## Set task
Reproduce every one of the rows below word for word.

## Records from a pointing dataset
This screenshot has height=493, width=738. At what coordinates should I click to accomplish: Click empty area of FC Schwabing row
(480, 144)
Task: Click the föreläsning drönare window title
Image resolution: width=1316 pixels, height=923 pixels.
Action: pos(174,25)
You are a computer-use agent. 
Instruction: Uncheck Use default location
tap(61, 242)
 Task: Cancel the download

## Complete output
This screenshot has height=493, width=738. At what coordinates should I click to accomplish: Click empty area of FC Schwabing row
(480, 144)
Task: Click the föreläsning drönare window title
Image resolution: width=1316 pixels, height=923 pixels.
Action: pos(174,25)
You are a computer-use agent. 
Instruction: Uncheck Use default location
tap(61, 242)
 Task: Cancel the download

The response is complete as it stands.